Días de sal y arena, horas de Sol que quema sobre la tumbona alquilada a precio de oro. Lecturas en las horas calmas a la sombra de una sombrilla. Las olas de espuma borran los nombres escritos en la arena. Los minutos transitan despacio con el vaivén incesante. El horizonte es la frontera que divide en dos el universo. De este lado vacaciones, paella y chiringuito, del otro sudorosos camareros que cobran el salario mínimo y escriben sus sueños con tinta negra de calamar para que no los borre la espuma blanca.

Ruido de fondo y radio portátil, la realidad se cuela por un altavoz en el paraíso, narrando los días sin sombra y las horas sin color bajo el fuego en Gaza. La muerte se vuelve ordinaria en el pequeño aparato cuando hay niños en la otra orilla que comen arena. El agua de mar es salada, las lágrimas de las madres palestinas también. Putin y Trump son como el Gordo y el Flaco dividiéndose una tarta en la helada Alaska, no caen miguitas. Triunfa la infamia desde los “tiempos atapuercos”.

La gente sobrevive sin nada, “sobremuere” por nada.

Pero aquí la espuma es esponjosa, la cerveza dorada, el asequible premio del mortal baja por la garganta, ahhhhh. Dios, Alá, Jehová, Buda, Baco, Maradona…  qué suerte tengo de estar a salvo en la playa. El edén es pequeño y efímero, pero aquí no hay jefe agobiante, ni hipoteca “estrangulante”, ni siquiera hay complejo al mostrar los michelines.  Pero la mar se calienta y ondula emulando las dunas del desierto, quiere ponerse en pie, tomar la tierra y convertirla en piélago. El Sahara sin embargo quiere avanzar hasta aquí y secarlo todo, transformar el mar en arena. Tierra y mar, arena y agua luchando entre sí como piratas por conseguir un botín.

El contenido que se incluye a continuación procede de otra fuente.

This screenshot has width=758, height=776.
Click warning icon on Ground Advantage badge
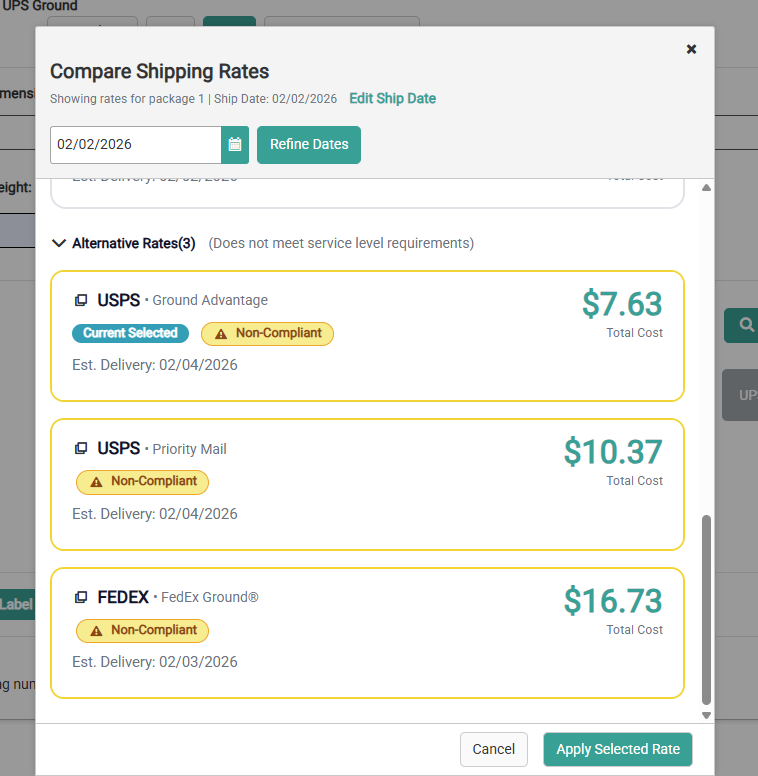221,334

Algo le está pasando al clima.

Los iluminados del bronce dicen que no pasa nada, que todo es como ha sido siempre, que no hay problema con el clima, sino con llegar al clímax. Que todo está como debe ser. Que el arriba siempre tiene que estar arriba, aunque el abajo se hunda en el asfalto. Dicen que las clases ya no existen, dicen que ellos viven por debajo de sus posibilidades y nosotros muy por encima. Dicen que somos vagos y ociosos, que lo queremos todo, salud y bienestar, educación y vacaciones, vivienda y bomberos, café con leche y cerveza con espuma y hasta una tapa de calamares con tinta para escribir nuestros sueños rotos.

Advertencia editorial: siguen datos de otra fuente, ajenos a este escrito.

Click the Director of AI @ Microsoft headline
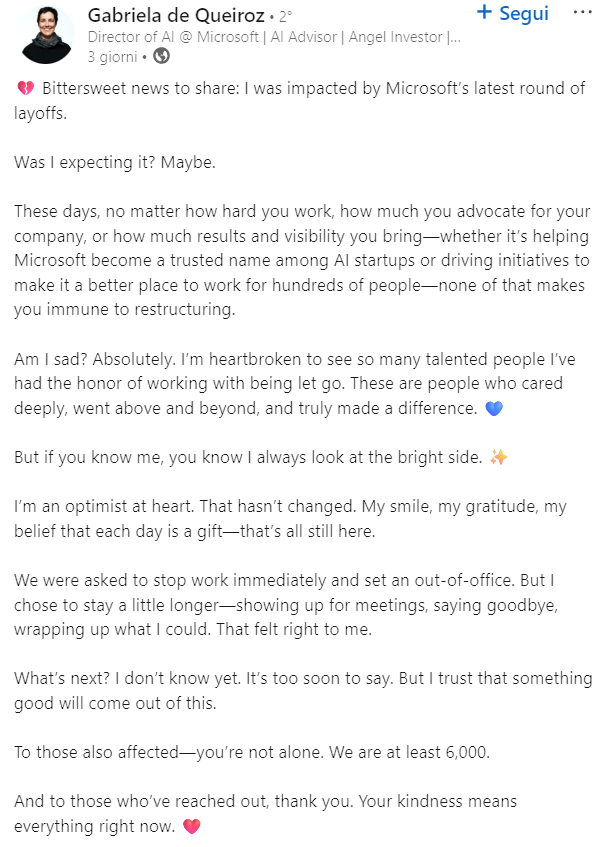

Les apoyan rebaños enteros.

Arde España de extranjeros rubios con papeles en las congestionadas playas, arde la arena camino del chiringuito, arde la factura hostelera cada vez más cara. La costa también se vuelve exclusiva, impagable para el común de los locales. “Qué sobrevaloradas están las vacaciones”, con lo bien que se está en un piso de alquiler aunque se trague todo el salario. Qué egoísta es la gente, los camareros quieren un sueldo digno por el mismo sudor, los bomberos forestales no quieren un contrato de peón jardinero. Qué enérgicos los patriotas pirómanos que se meten a políticos y decretan que el dinero se despilfarra en temporeros para apagar fuegos inexistentes, mientras España se hunde por falta de toreros.

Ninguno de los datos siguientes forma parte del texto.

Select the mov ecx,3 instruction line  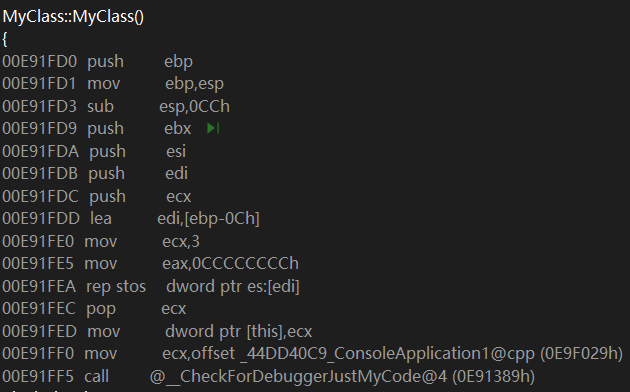101,241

¡Cuéntalo tú que tienes más gracia!  

Arde el bosque público y también el privado “cuando el monte se quema algo suyo se quema, señor conde”. El espacio entre las ciudades es un desierto sin beduinos ni rebaños de cabras, sólo los viejos se aferran a sus raíces, pero hasta las raíces arden. Aquí se tejen cortinas de humo para ciertos responsables sin responsabilidad alguna. Las fábricas de ruedas de molino no dan abasto.

“¡Cabrones ecologistas!”

El tiempo se mide en ardientes veranos que pasan ligero, duramos lo que dura un misto. Los granos de arena son como los años que caen hacia abajo en un reloj de cristal, cada vez quedan menos granos, cada vez menos tiempo. Qué diferente era todo antes: el Seat 600, las caravanas, la baca repleta, nevera, sombrilla y cinco niños por familia. Hay quien quiere volver a vivir en ese idealizado mundo desarrollista pero con un móvil en la mano. El aire es salado y húmedo, las olas mueven las caderas en su ir y venir, el mar es hipnótico se parece al fuego, se puede mirar durante horas, nunca aburre. La gente se exhibe sin complejos en la playa. Las mujeres lucen cuerpos esculturales, los hombres rebosan músculos, yo ni en mi mejor época…

Hay quien no vale para pavo.

El afortunado bañista se siente como un general romano entre campañas, descansando como un guerrero que ha tomado una colina, pero ha perdido tres cerros sabiendo que hay que protegerse de los idus de agosto, de la arena fina y del fuego eterno. Pero hay que vivir este momento, que como otros momentos es posible que no sea original, pero sí irrepetible.

Carpe diem.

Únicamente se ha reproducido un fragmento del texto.